Al-Hajjawi was a student of major Hanbali scholars of his time and represents the continuation of the great Damascene Hanbali tradition that produced figures such as Ibn Qudamah, Ibn Taymiyyah, and Ibn al-Qayyim. Damascus had been a center of Hanbali scholarship since the school's early spread into Syria, and the scholars who worked there had access to the school's foundational texts and a tradition of legal debate and refinement that produced some of the most authoritative Hanbali works.
Al-Iqna is significant in the Hanbali tradition for several reasons. First, it presents the rajih (preferred) Hanbali positions in a clear and systematic manner, making it suitable for practical use by students and scholars seeking guidance on legal questions. Second, it was later chosen by the great Hanbali systematizer al-Buhuti as one of the two texts on which he wrote major commentaries (the other being Muntaha al-Iradat of Ibn al-Najjar) — al-Buhuti's Kashshaf al-Qina ala al-Iqna became the most important Hanbali commentary text of the early modern period and remains essential in Saudi Hanbali education.

**Short exercise A**
In the passage about al-Hajjawi, what did al-Buhuti's Kashshaf al-Qina ala al-Iqna become?
**Short exercise B**
Name every scholar mentioned in the al-Hajjawi passage.
**Short exercise C**
Please retype the stretch of the al-Hajjawi passage from "Al-Iqna is significant" through "Saudi Hanbali education.".

**A block of data**
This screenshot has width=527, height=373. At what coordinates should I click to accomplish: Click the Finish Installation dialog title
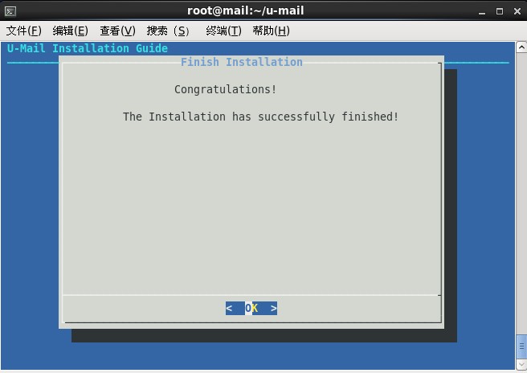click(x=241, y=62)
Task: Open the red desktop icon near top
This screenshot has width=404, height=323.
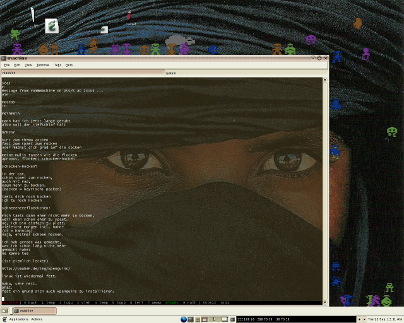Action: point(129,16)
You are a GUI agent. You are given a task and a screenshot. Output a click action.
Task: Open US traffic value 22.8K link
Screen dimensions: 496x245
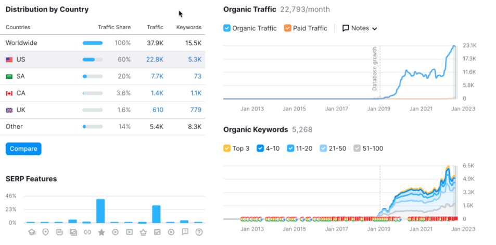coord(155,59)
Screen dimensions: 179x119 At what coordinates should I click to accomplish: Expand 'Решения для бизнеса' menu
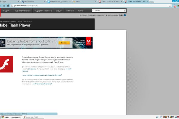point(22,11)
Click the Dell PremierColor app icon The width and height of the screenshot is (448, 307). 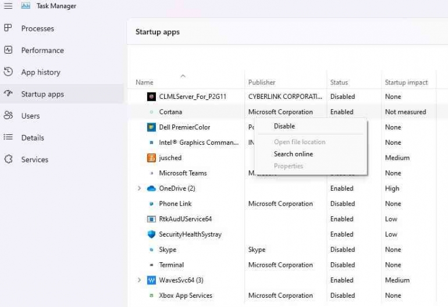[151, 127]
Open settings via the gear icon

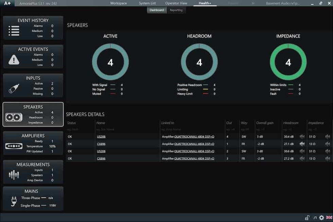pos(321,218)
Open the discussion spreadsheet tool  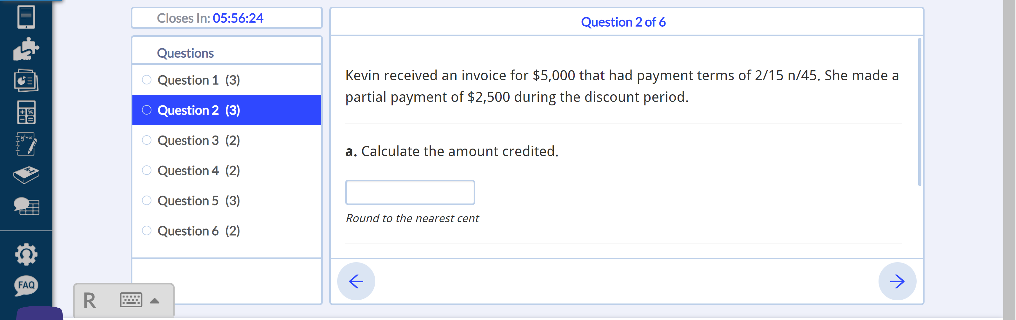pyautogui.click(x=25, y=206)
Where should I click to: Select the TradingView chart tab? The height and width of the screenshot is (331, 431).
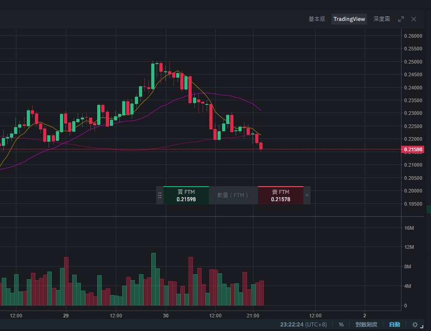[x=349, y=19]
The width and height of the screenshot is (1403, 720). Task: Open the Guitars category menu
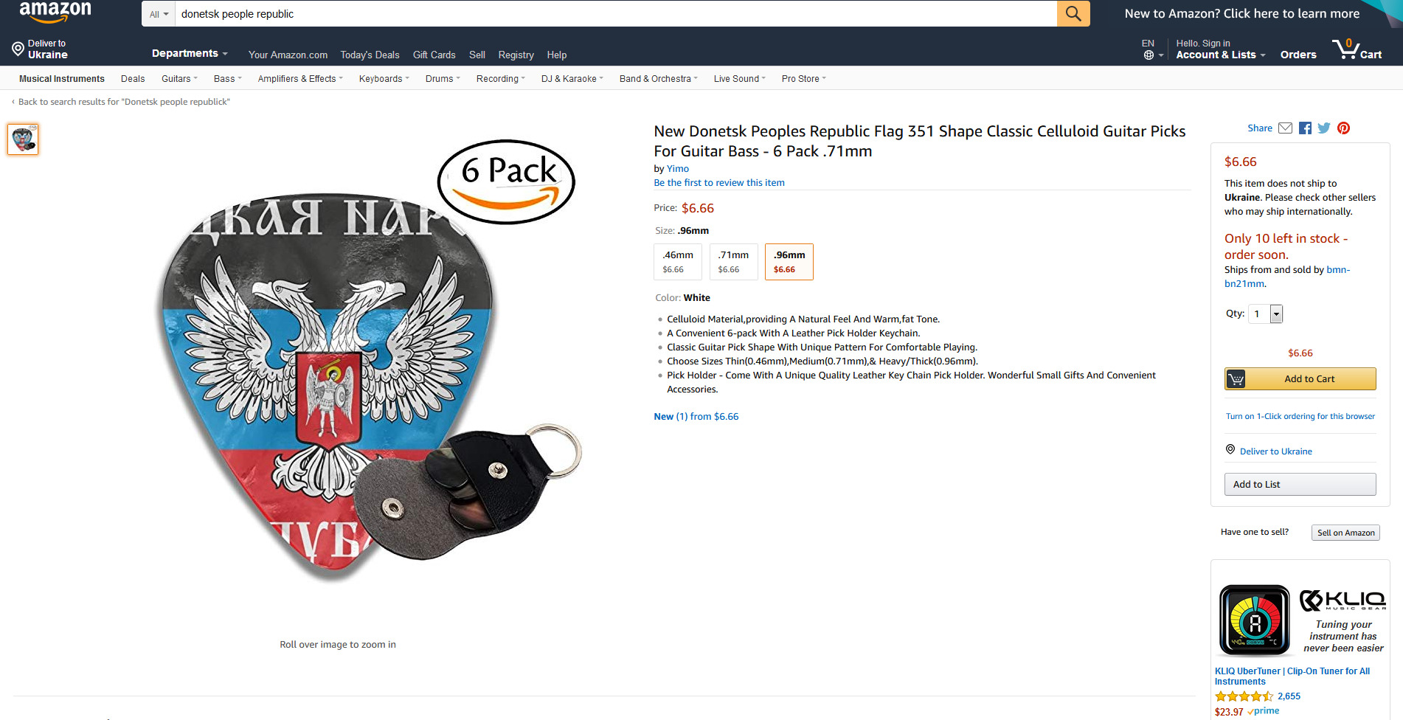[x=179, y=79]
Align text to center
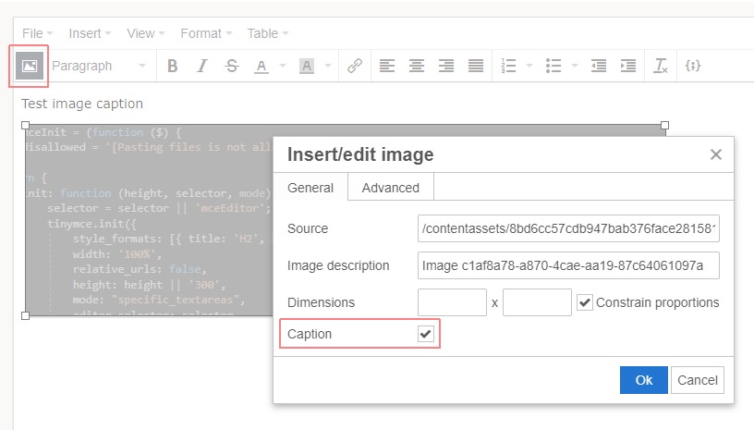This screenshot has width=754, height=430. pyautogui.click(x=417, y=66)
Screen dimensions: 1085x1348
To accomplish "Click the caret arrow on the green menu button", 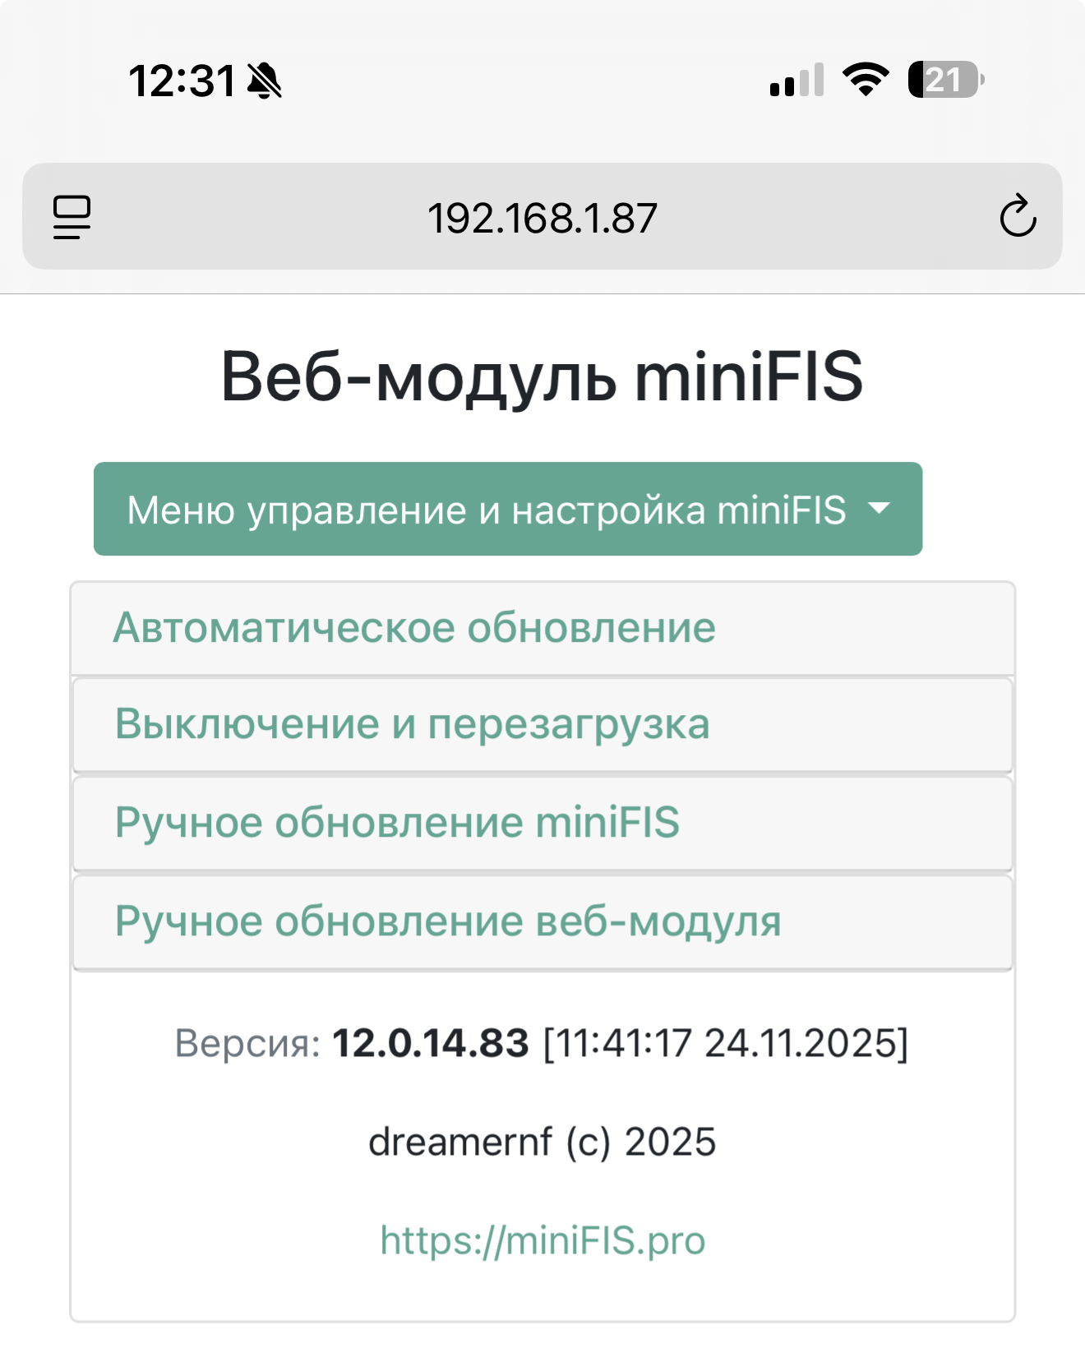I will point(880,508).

**Task result A**
It became the most important Hanbali commentary text of the early modern period.

**Task result B**
Al-Hajjawi, Ibn Qudamah, Ibn Taymiyyah, Ibn al-Qayyim, al-Buhuti, Ibn al-Najjar

**Task result C**
Al-Iqna is significant in the Hanbali tradition for several reasons. First, it presents the rajih (preferred) Hanbali positions in a clear and systematic manner, making it suitable for practical use by students and scholars seeking guidance on legal questions. Second, it was later chosen by the great Hanbali systematizer al-Buhuti as one of the two texts on which he wrote major commentaries (the other being Muntaha al-Iradat of Ibn al-Najjar) — al-Buhuti's Kashshaf al-Qina ala al-Iqna became the most important Hanbali commentary text of the early modern period and remains essential in Saudi Hanbali education.